Peng Yin, Ph.D.
Core Faculty Member
Peng's research interest lies at the interface of information science, molecular engineering, and biology. He is currently focused on engineering programmable molecular systems that are inspired by biology, such as the information-directed, self-assembly of nucleic acid (DNA/RNA) structures and devices, and on exploiting such systems to do useful molecular work, such as probing and programming biological processes for imaging and therapeutic applications. Having received a Director's New Innovator Award from the National Institutes of Health in 2010, he is currently developing new self-assembling nanotechnologies that could transform biological and medical imaging. Imaging probes translate a cell's invisible biological information, such as proteins or RNA molecules, into detectable signals.
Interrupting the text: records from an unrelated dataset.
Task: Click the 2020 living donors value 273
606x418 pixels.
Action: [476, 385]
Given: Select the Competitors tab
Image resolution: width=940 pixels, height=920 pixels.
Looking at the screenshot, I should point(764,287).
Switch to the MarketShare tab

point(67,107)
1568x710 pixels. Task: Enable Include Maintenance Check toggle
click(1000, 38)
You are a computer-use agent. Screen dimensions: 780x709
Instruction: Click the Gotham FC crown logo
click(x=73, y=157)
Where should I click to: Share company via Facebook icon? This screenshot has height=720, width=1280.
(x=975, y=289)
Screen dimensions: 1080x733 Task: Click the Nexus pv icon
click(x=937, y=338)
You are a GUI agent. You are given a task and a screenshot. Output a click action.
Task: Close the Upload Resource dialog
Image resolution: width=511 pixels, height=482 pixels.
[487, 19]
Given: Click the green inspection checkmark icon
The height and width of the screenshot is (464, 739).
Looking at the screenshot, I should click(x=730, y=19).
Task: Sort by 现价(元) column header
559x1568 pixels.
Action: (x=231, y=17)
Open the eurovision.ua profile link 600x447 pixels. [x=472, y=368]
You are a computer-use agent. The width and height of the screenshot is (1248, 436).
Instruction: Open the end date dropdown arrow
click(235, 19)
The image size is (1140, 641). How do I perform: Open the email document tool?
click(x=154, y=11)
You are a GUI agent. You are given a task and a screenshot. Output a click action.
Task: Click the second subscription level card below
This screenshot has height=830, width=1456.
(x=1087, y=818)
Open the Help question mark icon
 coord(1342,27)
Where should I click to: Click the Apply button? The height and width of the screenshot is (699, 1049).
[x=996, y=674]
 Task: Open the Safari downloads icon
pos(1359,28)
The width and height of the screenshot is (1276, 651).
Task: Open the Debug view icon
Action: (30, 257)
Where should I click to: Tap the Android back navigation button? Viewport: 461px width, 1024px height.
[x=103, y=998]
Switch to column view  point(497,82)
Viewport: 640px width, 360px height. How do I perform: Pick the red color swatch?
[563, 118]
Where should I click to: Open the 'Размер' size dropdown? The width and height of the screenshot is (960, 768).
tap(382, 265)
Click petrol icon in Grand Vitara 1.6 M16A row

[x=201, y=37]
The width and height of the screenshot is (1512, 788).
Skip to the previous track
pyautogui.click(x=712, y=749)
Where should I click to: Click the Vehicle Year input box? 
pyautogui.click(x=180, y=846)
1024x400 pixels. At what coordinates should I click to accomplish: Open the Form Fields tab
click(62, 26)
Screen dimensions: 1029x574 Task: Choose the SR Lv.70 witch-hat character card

These signals help researchers better understand the role of cell behavior in the onset and progression of disease. Peng is proposing a novel type of imaging probe based on "triggered" molecular geometry. Such a probe would assemble itself into a prescribed 3D geometric shape upon detecting a target molecule that is readily identifiable. The new method could enable simultaneous imaging of many different types of molecules in a single cell, thus providing researchers with a richer, more accurate view of cell behavior than is possible using current techniques. At the same time, he is pursuing cutting-edge work in information-directed molecular technology through a 2010 Career Award from the National Science Foundation. The goal of this project is to use information to direct the kinetic self-assembly of nucleic acid structures and devices so they can do useful molecular work, such as probing and programming biological processes. The proposed devices could have bioimaging and therapeutic applications.
Peng is an Associate Professor in the Department of Systems Biology at Harvard Medical School.